Hospitals and online retailers are quickly discovering just how bad this threat is. A Los Angeles hospital, for instance, recently paid $17,000 in ransom to get access back to its computer system. It had been unable to access patient files for 10 days. Now, the U.S. government and the Canadian government have issued a rare joint warning regarding ransomware.
The Department of Homeland Security and Canadian Cyber Incident Response Centre's warning reads, in part:
"In early 2016, destructive ransomware variants such as Locky and Samas were observed infecting computers belonging to individuals and businesses, which included healthcare facilities and hospitals worldwide. Ransomware is a type of malicious software that infects a computer and restricts users' access to it until a ransom is paid to unlock it."

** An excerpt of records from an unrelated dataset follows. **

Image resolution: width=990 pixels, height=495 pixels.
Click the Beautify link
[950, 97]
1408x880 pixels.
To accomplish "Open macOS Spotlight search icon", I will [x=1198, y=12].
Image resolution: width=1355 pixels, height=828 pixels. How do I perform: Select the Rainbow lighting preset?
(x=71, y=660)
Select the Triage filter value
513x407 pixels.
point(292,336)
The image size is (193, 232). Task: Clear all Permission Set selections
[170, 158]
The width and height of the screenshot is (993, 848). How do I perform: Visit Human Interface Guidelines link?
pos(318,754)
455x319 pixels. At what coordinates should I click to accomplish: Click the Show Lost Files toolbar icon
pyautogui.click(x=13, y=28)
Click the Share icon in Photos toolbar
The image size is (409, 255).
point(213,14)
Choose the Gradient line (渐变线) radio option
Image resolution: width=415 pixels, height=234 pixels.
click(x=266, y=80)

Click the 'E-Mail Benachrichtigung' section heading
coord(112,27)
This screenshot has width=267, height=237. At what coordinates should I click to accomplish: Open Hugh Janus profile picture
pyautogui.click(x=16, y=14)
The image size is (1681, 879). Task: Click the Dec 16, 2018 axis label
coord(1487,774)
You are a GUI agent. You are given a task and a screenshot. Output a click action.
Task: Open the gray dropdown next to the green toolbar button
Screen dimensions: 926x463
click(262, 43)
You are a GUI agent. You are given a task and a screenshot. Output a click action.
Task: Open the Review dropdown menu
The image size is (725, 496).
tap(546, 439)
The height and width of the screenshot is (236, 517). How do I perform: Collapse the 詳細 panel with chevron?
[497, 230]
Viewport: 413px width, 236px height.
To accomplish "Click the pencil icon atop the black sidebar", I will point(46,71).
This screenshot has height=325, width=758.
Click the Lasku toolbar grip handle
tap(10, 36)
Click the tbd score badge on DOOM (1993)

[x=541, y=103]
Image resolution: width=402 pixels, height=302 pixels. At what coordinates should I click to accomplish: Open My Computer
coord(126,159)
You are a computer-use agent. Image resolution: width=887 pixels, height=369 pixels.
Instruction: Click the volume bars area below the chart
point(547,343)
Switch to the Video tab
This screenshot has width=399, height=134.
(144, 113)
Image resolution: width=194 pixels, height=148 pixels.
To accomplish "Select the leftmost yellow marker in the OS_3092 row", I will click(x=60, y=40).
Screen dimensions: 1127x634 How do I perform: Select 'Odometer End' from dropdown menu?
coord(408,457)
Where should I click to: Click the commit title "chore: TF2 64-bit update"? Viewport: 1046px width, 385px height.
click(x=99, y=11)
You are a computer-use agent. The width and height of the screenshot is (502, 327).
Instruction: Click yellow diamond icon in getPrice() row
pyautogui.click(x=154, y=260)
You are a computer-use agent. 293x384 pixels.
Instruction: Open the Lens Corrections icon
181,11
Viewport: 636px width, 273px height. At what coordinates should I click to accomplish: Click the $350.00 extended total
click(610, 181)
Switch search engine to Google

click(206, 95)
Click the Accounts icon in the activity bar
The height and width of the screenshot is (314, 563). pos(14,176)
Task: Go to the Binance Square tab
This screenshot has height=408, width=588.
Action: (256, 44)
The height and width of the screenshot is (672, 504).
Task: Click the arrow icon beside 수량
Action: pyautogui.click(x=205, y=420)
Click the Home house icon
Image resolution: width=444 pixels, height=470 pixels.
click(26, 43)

They also warned: "Ransomware not only targets home users; businesses can also become infected with ransomware, leading to negative consequences, including: Temporary or permanent loss of sensitive or proprietary information."
That isn't anything we didn't already know, but the U.S. government also changed course on whether you should pay ransom or not. Its message: Don't panic, and don't rush to pay.
"Paying the ransom does not guarantee the encrypted files will be released," DHS warns. "It only guarantees that the malicious actors receive the victim's money and, in some cases, their banking information. In addition, decrypting files does not mean the malware infection itself has been removed."
So, what should you do? First, never open email attachments or links, unless you requested them. Ransomware is spread mainly through phishing emails. Second, use a backup and recovery system.
The government has another suggested actions to prevent being a ransomware victim: "Maintain up-to-date anti-virus software, and scan all the software downloaded from the internet prior to execution.